Nell’agosto del 1890 Bourget sposa Minnie David, figlia di un armatore fiammingo, che introduce nella sua vita un po’ di tranquillità, e nel 1891 pubblica Sensations d’Italie, scritto nel corso del viaggio di nozze. Il 1894 è l’anno della sua elezione all’Académie Française e anche l’anno in cui scoppia il caso di Alfred Dreyfus (1859-1935) — un ufficiale francese di famiglia ebraica condannato alla deportazione per alto tradimento —, che lo coinvolge nelle sue imprevedibili implicazioni. Quando, nel 1898, Zola scaglia contro la Francia monarchica e cattolica il suo J’accuse, autentico spartiacque che per tutto il Novecento dividerà i difensori della tradizione dai propugnatori del radicalismo massonico e rivoluzionario, la scelta di Bourget è immediata. Al di là di ogni atteggiamento antisemita, che gli è profondamente estraneo, egli sceglie il Trono e l’Altare, schierandosi contro i sostenitori di Dreyfus, nemici della religione e sovvertitori dell’ordine sociale. L’affaire affretta la sua conversione religiosa, che si compie formalmente il 21 luglio 1901 con il ritorno ai sacramenti  dichiarandosi decisamente favorevole alla restaurazione del regime monarchico.
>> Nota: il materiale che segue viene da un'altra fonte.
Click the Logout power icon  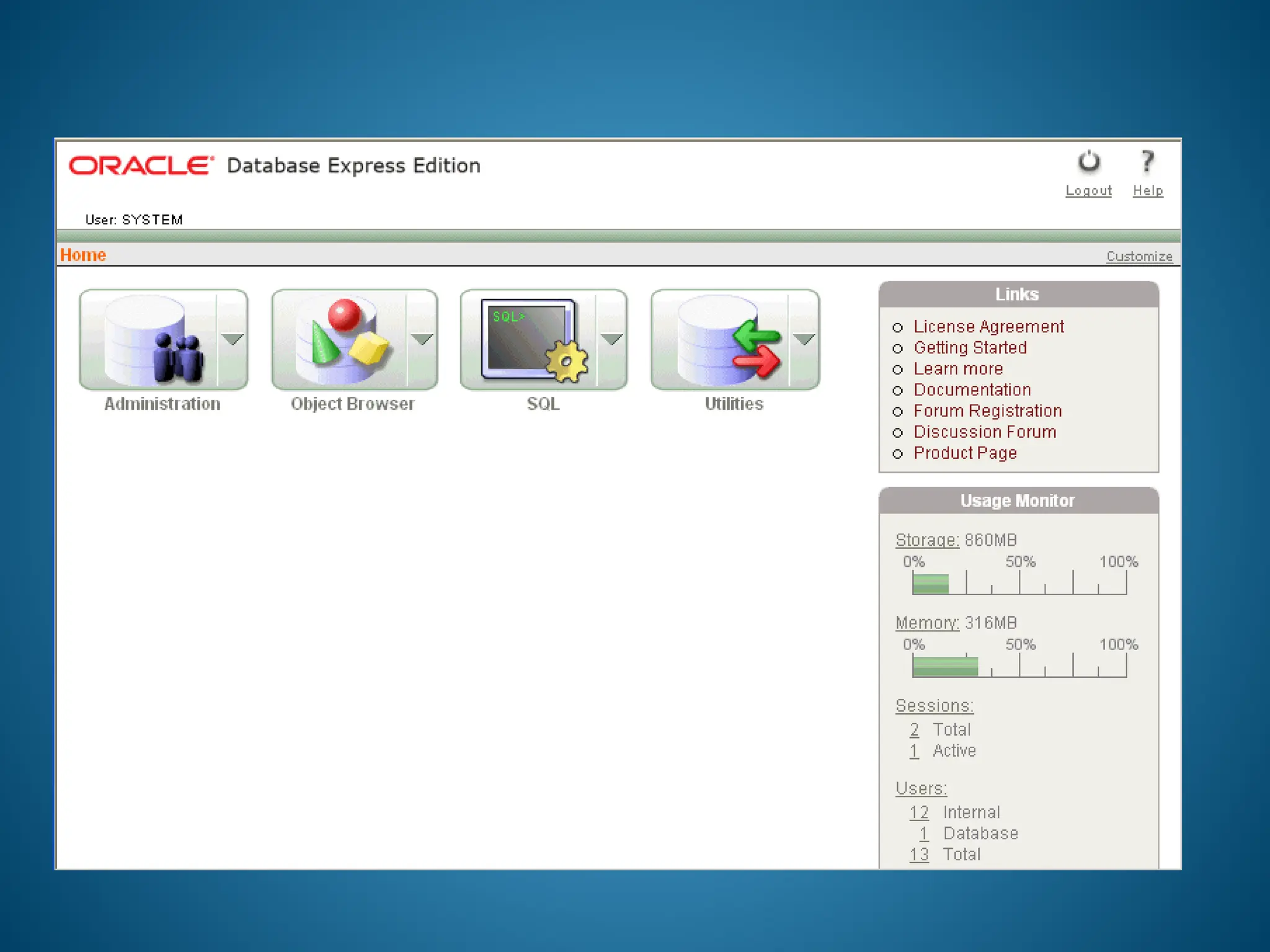click(x=1088, y=163)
Pubblica quindi i quattro romanzi “cattolici”, L’Étape, nel 1902, Un divorce, nel 1904 — che affronta e sostiene con calda eloquenza il tema dell’indissolubilità del matrimonio.

I suoi ultimi romanzi, Il senso della morte, del 1915, e I nostri atti ci seguono, del 1927, propongono ancora una volta l’appassionata contesa fra fede e modernità e mostrano come Bourget, formatosi nella cultura di fine Ottocento, affronti problemi di estrema attualità come l’insorgere dei totalitarismi e l’avvento della psicoanalisi.

Insignito del titolo di Maréchal des Lettres Française nel 1926, in occasione del suo giubileo letterario, muore a Parigi il 25 dicembre 1935. Nonostante l’ostracismo della cultura ufficiale, della sua intensa opera letteraria non resta solo la celebre massima — ancora citata nel 1959 dal pensatore brasiliano Plinio Corrêa de Oliveira (1908-1995) in Rivoluzione e Contro-Rivoluzione — secondo cui “bisogna vivere come si pensa, se no, prima o poi, si finisce col pensare come si è vissuto”, ma essa eserciterà una grande influenza su quel cattolicesimo francese che vanta, in sede letteraria, nomi come quello di Georges Bernanos (1888-1948).